→ Given text:
This repository provides files and notebooks for predicting hiking times, using GPX tracks as inputs. It contains notebooks for training of simple models and scripts for running inference on new GPX tracks. The hiking time is estimated as the moving / walking time, to which times for breaks / pauses need to be added in order to get the duration of a hike. When using own records of GPX tracks for training, the models estimate personalized walking times.
The estimates are based on simple statistics about GPX tracks, GPX tracks themselves, or a combination of the two. The statistical features include the length of tracks, the total elevation gain and the total elevation loss. In order to obtain good predictions based on a relatively small number of GPX tracks, the latter are split into smaller pieces which are used as inputs for the model. The same preprocessing steps are applied during inference. A dataset of 40-50 GPX tracks allows to train models that predict walking times much better than standard formulas.
The repository includes files for extracting data from tracks, training models and making predictions.
Run
conda env create -f environment.yml
and activate environment hikingTimePredictor
by typing
source activate hikingTimePredictor
and run
pip install -r requirements.txt
.
Run
python prepareData.py base_folder filter_key
where base_folder
is the folder in which the program searches recursively
for GPX tracks (with file ending .gpx
). It filters for files that contain
filter_key
in their path, which could for example be Hiking
.
Open the notebook hikingTimeRegression_v1.ipynb
(or v2
, v3
) and follow the steps described there.
Run
python inference.py input_file model_type
where input_file
is the name of the GPX track for which walking times should be estimated. model_type
is either 'simple' for v1, 'recurrent' for v2 and 'mixed' for v3.
MIT, see LICENSE for more information

→ Available data:
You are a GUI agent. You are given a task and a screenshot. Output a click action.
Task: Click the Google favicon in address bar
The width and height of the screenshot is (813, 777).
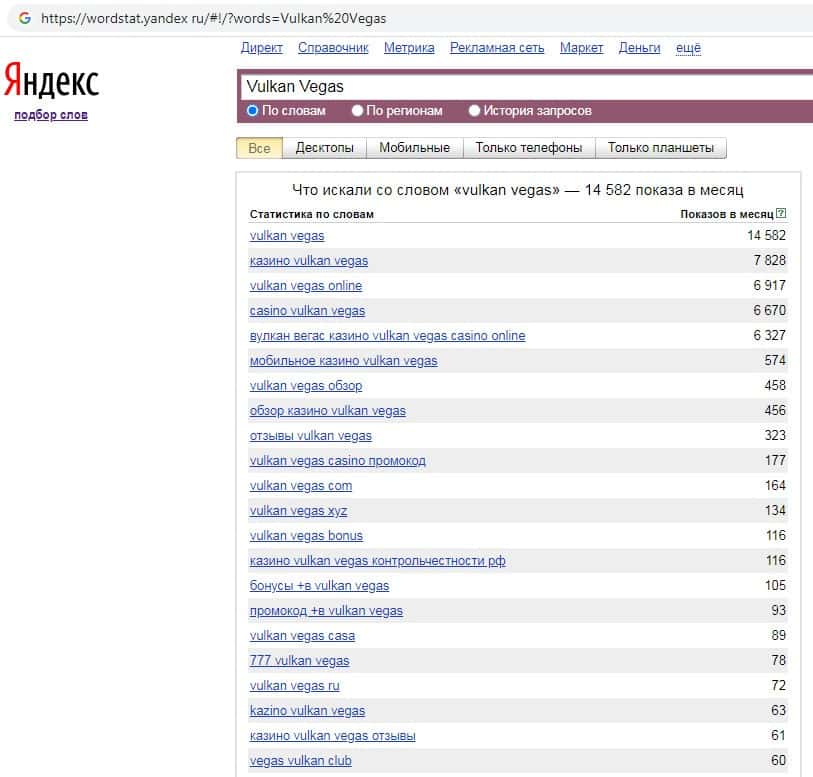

→ Required work: Copy from the hiking-time prediction text everything from "This repository provides" down to "personalized walking times.", word for word.

→ Worked answer:
This repository provides files and notebooks for predicting hiking times, using GPX tracks as inputs. It contains notebooks for training of simple models and scripts for running inference on new GPX tracks. The hiking time is estimated as the moving / walking time, to which times for breaks / pauses need to be added in order to get the duration of a hike. When using own records of GPX tracks for training, the models estimate personalized walking times.